1 Although Plaintiffs’ Amended Complaint does not specify what kind of “perishable inventory” spoiled, their response brief clarifies that they are referring to “spoiled and perishable food.” (Pls.’ Resp. at 11, Dkt. No. 21.) See Help At Home, Inc. v. Med. Cap., L.L.C., 260 F.3d 748, 752–53 (7th Cir. 2001) (explaining that a plaintiff may add facts “by affidavit or brief” in response to motion to dismiss if they are “consistent with the allegations of the complaint.”). claim based on the contention that Plaintiffs are third-party beneficiaries of the Landlord-Otis contract (“Otis Contract”) and that Otis breached the contract. DISCUSSION “A motion to dismiss under Rule 12(b)(6) challenges the sufficiency of the complaint for failure to state a claim upon which relief may be granted.” Autry v. Nw. Premium Servs., Inc., 144

F.3d 1037, 1039 (7th Cir. 1998). In its exercise of diversity jurisdiction, this Court applies state substantive law—in this case, Illinois law—and federal procedural law to its consideration of Plaintiffs’ claims. Charter Oak Fire Ins. Co. v. Hedeen & Companies, 280 F.3d 730, 735 (7th Cir. 2002). Federal Rule of Civil Procedure 8(a) requires a complaint to contain “a short and plain statement of the claim showing that the pleader is entitled to relief.” Fed. R. Civ. P. 8(a)(2). To survive a Rule 12(b)(6) motion to dismiss, a complaint must “state a claim to relief that is plausible on its face.” Bell Atl. Corp. v. Twombly, 550 U.S. 544, 570 (2007). Although a complaint need not include detailed factual allegations, there “must be enough to raise a right to relief above the speculative level.” Id. at 555. The plaintiff must “plead[] factual content that

allows the court to draw the reasonable inference that the defendant is liable for the misconduct alleged.” Ashcroft v. Iqbal, 556 U.S. 662, 678 (2009). “Where a complaint pleads facts that are merely consistent with a defendant’s liability, it stops short of the line between possibility and plausibility of entitlement to relief.” Id. (internal quotation marks omitted). I. Breach of Contract The Court turns first to Count III. In that count, Plaintiffs contend that Otis breached its contractual duty to safely maintain the elevators and that Plaintiffs are entitled to damages as third-party beneficiaries under the Otis Contract. Under Illinois law, “there is a strong presumption that parties to a contract intend that the contract’s provisions apply to only them and not to third parties.
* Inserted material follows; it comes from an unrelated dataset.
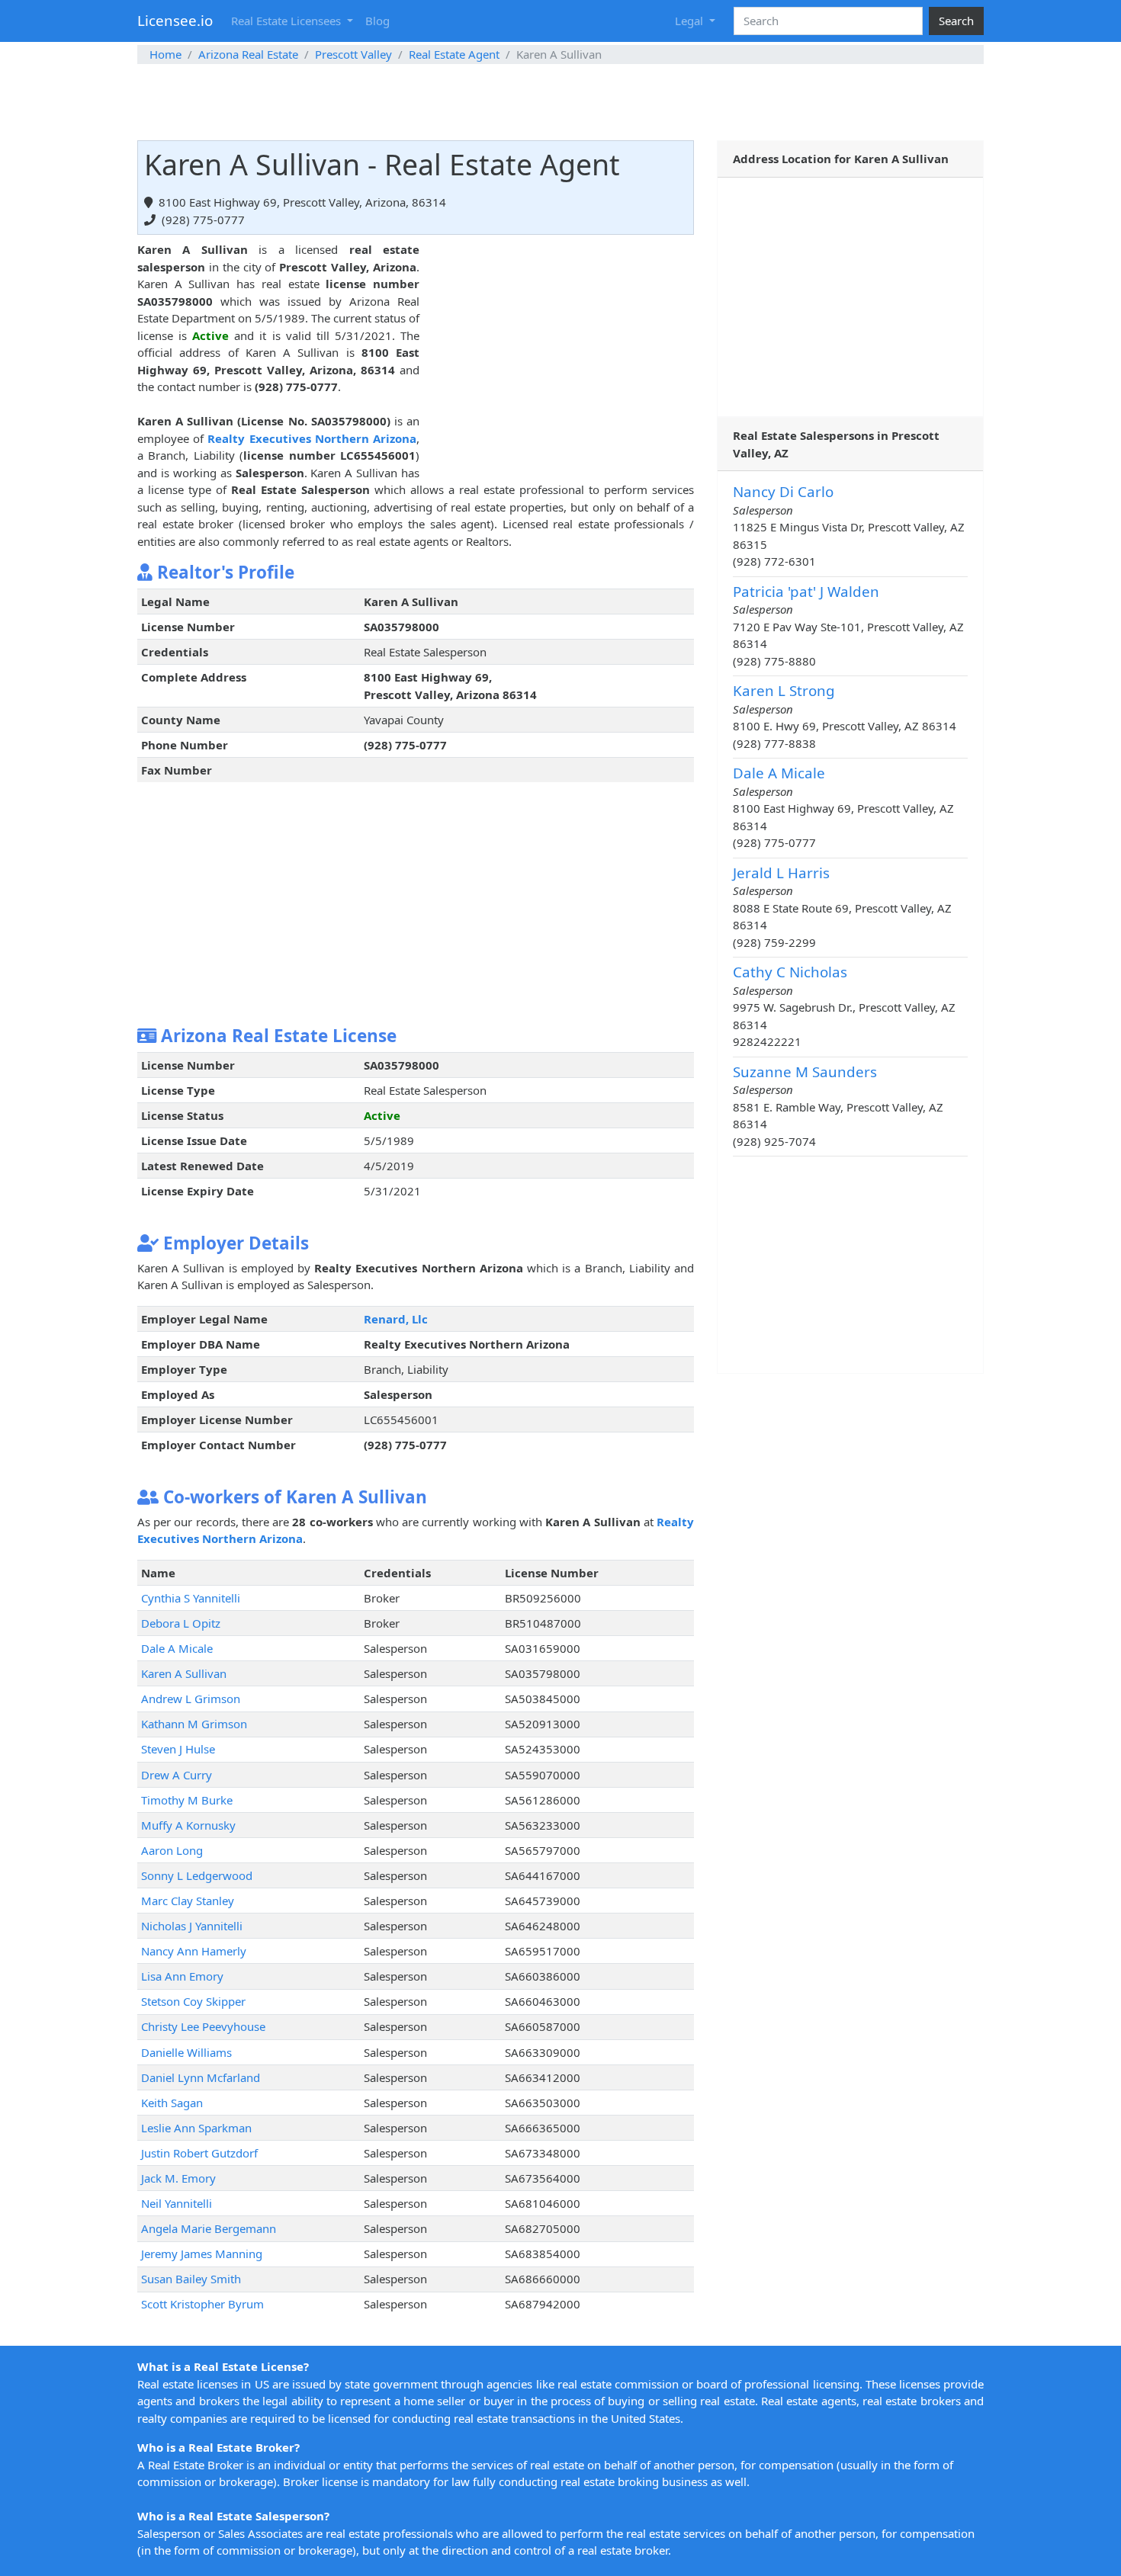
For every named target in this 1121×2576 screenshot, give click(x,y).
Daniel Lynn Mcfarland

To overcome that presumption, the implication that the contract applies to third parties must be so strong as to be practically an express declaration.” Ball Corp. v. Bohlin Bldg. Corp., 543 N.E.2d 106, 107 (Ill. App. Ct. 1989). “That the contracting parties know, expect, or even intend that others will benefit from their

agreement is not enough to overcome the presumption.” Martis v. Grinnell Mut. Reinsurance Co., 905 N.E.2d 920, 924 (Ill. App. Ct. 2009). Instead, “[i]t must appear from the language of the contract that the contract was made for the direct, not merely incidental, benefit of the third person.” Id. However, “[i]t is not necessary that a contract for the benefit of a third party identify him by name. The contract may define a third party by description of a class.” Altevogt v. Brinkoetter, 421 N.E.2d 182, 187 (Ill. 1981). Along with its motion to dismiss, Otis has attached a copy of what it contends is the Otis Contract. (Def.’s Mot., Ex. A, Otis Contract, Dkt. No. 14.) Generally, this document could be appropriately considered by the Court, as “[d]ocuments that a defendant attaches to a motion to

dismiss are considered part of the pleadings if they are referred to in the plaintiff’s complaint and are central to her claim.” Venture Assocs. Corp. v.